→ Work instructions: Report every line of the listing below that contains the string "should".
====== The input ======
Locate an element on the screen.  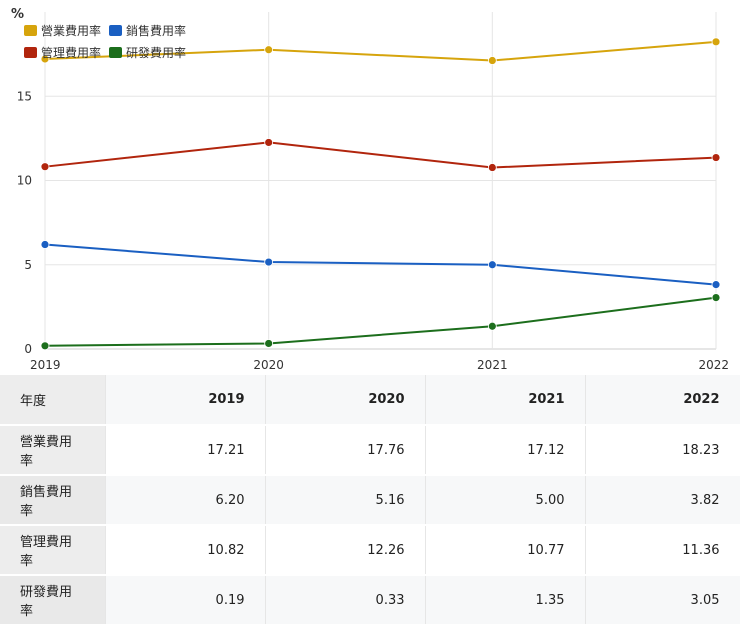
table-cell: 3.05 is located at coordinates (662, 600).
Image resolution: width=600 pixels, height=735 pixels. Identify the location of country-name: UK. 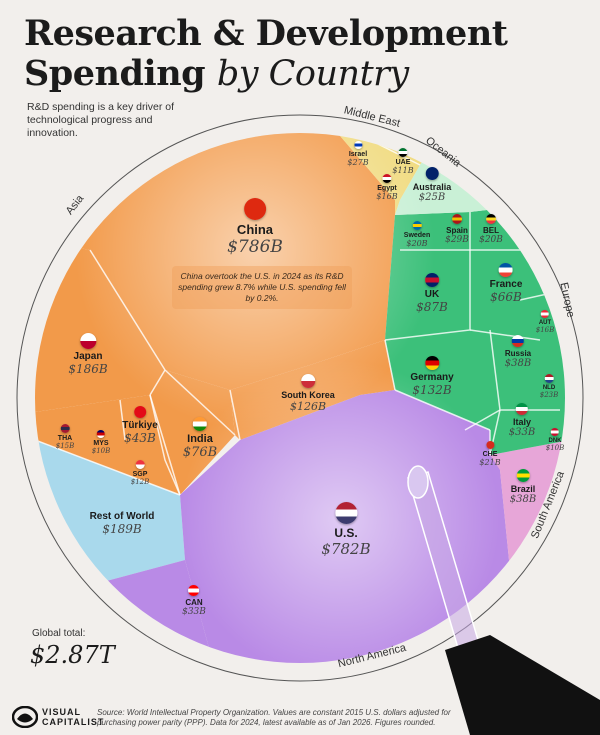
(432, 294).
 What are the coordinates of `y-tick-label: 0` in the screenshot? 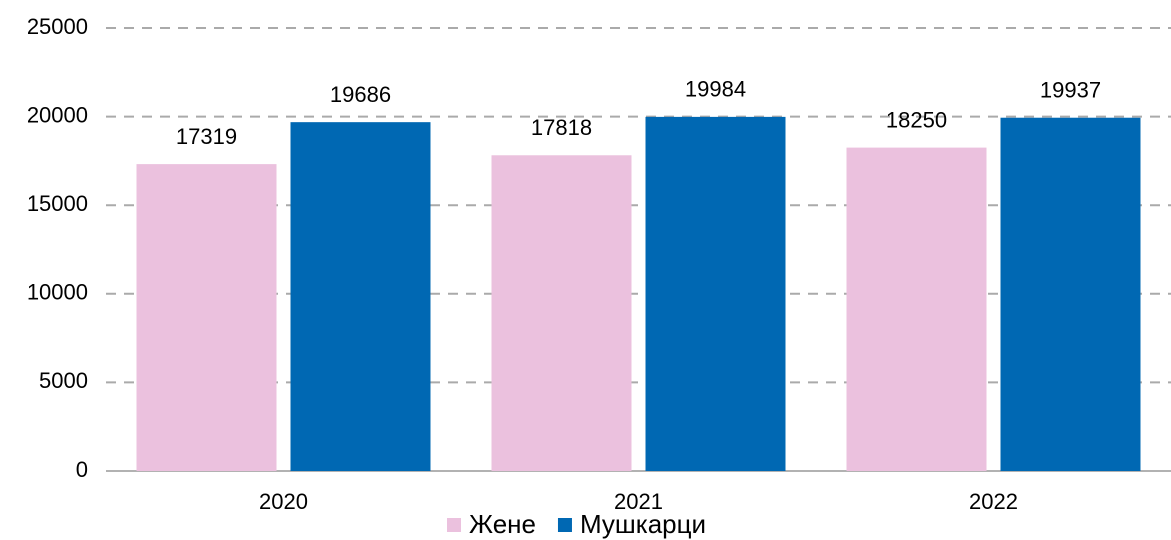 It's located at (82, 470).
======
====== The input ======
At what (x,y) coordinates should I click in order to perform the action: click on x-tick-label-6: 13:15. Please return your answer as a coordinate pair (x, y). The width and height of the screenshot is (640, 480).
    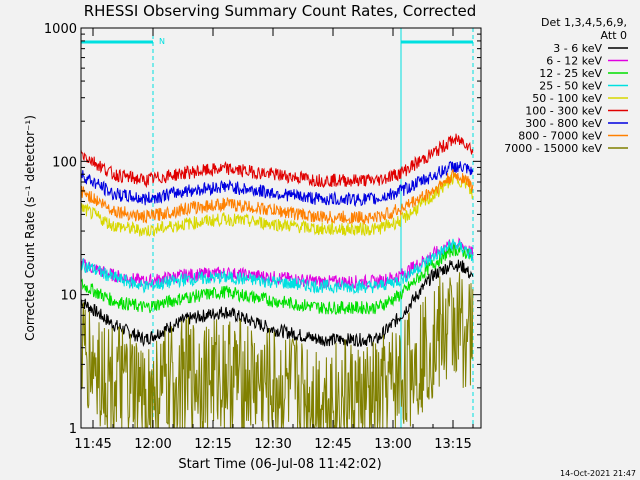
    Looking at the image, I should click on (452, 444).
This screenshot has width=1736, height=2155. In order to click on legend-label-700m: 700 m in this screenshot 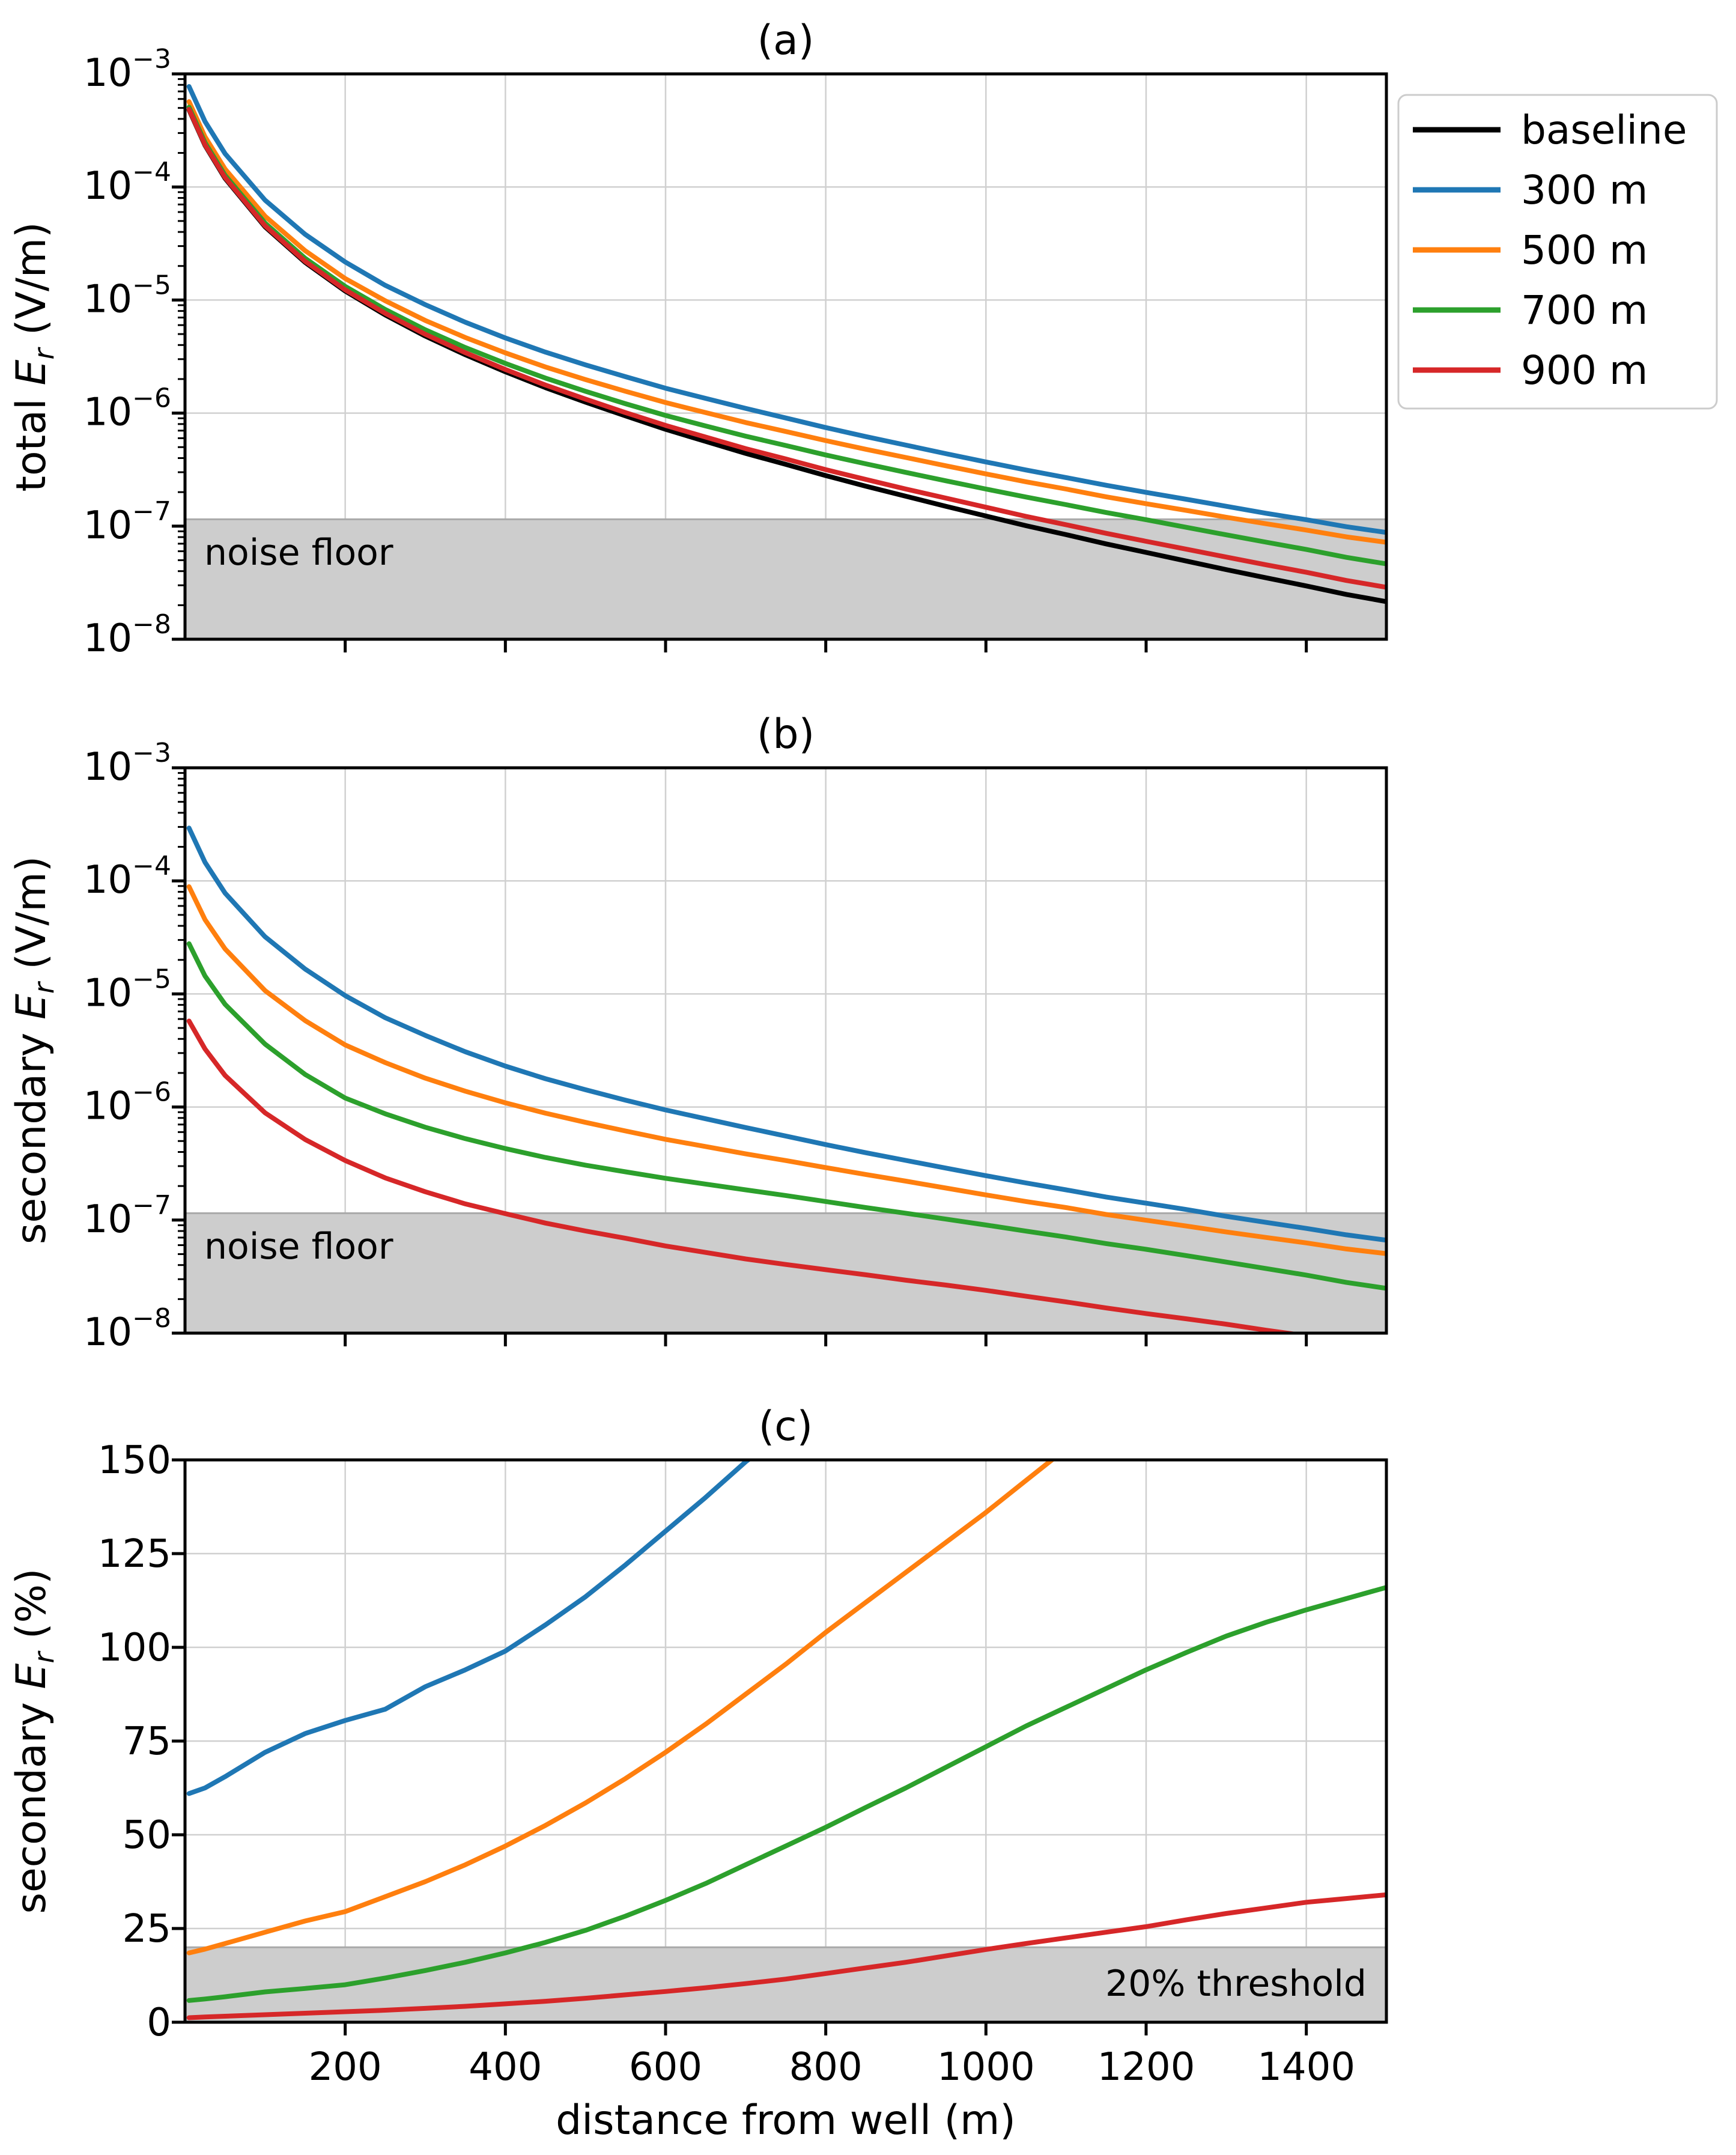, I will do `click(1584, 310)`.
======
→ Exercise solution:
At what (x,y) coordinates should I click in order to perform the action: click on x-tick-label-6: 13:15. Please return your answer as a coordinate pair (x, y). The width and height of the screenshot is (640, 480).
    Looking at the image, I should click on (452, 444).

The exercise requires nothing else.